Provide a verbatim copy of the data below.

^^^^^^^^

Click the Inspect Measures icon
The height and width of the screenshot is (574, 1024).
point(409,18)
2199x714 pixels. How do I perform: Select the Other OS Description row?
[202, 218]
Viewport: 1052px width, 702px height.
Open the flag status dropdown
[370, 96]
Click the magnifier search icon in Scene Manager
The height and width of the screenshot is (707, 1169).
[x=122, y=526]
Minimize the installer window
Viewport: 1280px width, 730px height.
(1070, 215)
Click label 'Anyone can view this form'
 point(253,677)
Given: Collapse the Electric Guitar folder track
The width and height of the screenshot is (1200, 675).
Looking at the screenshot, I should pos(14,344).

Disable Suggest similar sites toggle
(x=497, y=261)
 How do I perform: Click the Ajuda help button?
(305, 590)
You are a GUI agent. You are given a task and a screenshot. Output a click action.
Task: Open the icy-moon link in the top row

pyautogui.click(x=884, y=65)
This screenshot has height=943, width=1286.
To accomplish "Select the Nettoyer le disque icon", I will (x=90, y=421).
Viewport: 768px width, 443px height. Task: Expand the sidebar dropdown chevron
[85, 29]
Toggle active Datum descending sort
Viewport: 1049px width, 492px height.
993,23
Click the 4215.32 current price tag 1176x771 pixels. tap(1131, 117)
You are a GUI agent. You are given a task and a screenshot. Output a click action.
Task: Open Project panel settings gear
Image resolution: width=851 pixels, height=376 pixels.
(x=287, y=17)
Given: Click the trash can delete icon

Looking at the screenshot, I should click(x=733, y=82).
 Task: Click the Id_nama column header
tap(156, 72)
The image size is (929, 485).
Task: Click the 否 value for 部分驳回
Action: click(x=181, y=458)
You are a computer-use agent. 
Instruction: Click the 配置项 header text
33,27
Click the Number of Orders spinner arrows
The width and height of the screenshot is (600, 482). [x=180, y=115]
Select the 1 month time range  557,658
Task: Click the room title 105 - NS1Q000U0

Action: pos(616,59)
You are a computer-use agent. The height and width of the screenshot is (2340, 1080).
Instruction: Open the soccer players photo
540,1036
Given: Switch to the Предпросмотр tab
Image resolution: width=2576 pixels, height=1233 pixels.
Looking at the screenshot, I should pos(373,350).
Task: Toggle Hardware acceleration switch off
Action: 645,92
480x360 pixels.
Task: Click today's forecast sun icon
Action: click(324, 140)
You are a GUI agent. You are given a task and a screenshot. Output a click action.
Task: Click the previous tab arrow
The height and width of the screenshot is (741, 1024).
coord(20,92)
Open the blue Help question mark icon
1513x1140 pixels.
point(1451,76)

^^^^^^^^

> Your solution
Click the Inspect Measures icon
The height and width of the screenshot is (574, 1024).
point(409,18)
2199x714 pixels. How do I perform: Select the Other OS Description row?
[202, 218]
Viewport: 1052px width, 702px height.
Open the flag status dropdown
[370, 96]
Click the magnifier search icon in Scene Manager
The height and width of the screenshot is (707, 1169).
[x=122, y=526]
Minimize the installer window
Viewport: 1280px width, 730px height.
(1070, 215)
Click label 'Anyone can view this form'
 point(253,677)
Given: Collapse the Electric Guitar folder track
The width and height of the screenshot is (1200, 675).
Looking at the screenshot, I should pos(14,344).

Disable Suggest similar sites toggle
(x=497, y=261)
 How do I perform: Click the Ajuda help button?
(305, 590)
You are a GUI agent. You are given a task and a screenshot. Output a click action.
Task: Open the icy-moon link in the top row

pyautogui.click(x=884, y=65)
This screenshot has height=943, width=1286.
To accomplish "Select the Nettoyer le disque icon", I will (x=90, y=421).
Viewport: 768px width, 443px height. Task: Expand the sidebar dropdown chevron
[85, 29]
Toggle active Datum descending sort
Viewport: 1049px width, 492px height.
993,23
Click the 4215.32 current price tag 1176x771 pixels. tap(1131, 117)
You are a GUI agent. You are given a task and a screenshot. Output a click action.
Task: Open Project panel settings gear
Image resolution: width=851 pixels, height=376 pixels.
(x=287, y=17)
Given: Click the trash can delete icon

Looking at the screenshot, I should click(x=733, y=82).
 Task: Click the Id_nama column header
tap(156, 72)
The image size is (929, 485).
Task: Click the 否 value for 部分驳回
Action: click(x=181, y=458)
You are a computer-use agent. 
Instruction: Click the 配置项 header text
33,27
Click the Number of Orders spinner arrows
The width and height of the screenshot is (600, 482). [x=180, y=115]
Select the 1 month time range  557,658
Task: Click the room title 105 - NS1Q000U0

Action: pos(616,59)
You are a computer-use agent. The height and width of the screenshot is (2340, 1080).
Instruction: Open the soccer players photo
540,1036
Given: Switch to the Предпросмотр tab
Image resolution: width=2576 pixels, height=1233 pixels.
Looking at the screenshot, I should pos(373,350).
Task: Toggle Hardware acceleration switch off
Action: 645,92
480x360 pixels.
Task: Click today's forecast sun icon
Action: click(324, 140)
You are a GUI agent. You are given a task and a screenshot. Output a click action.
Task: Click the previous tab arrow
The height and width of the screenshot is (741, 1024).
coord(20,92)
Open the blue Help question mark icon
1513x1140 pixels.
point(1451,76)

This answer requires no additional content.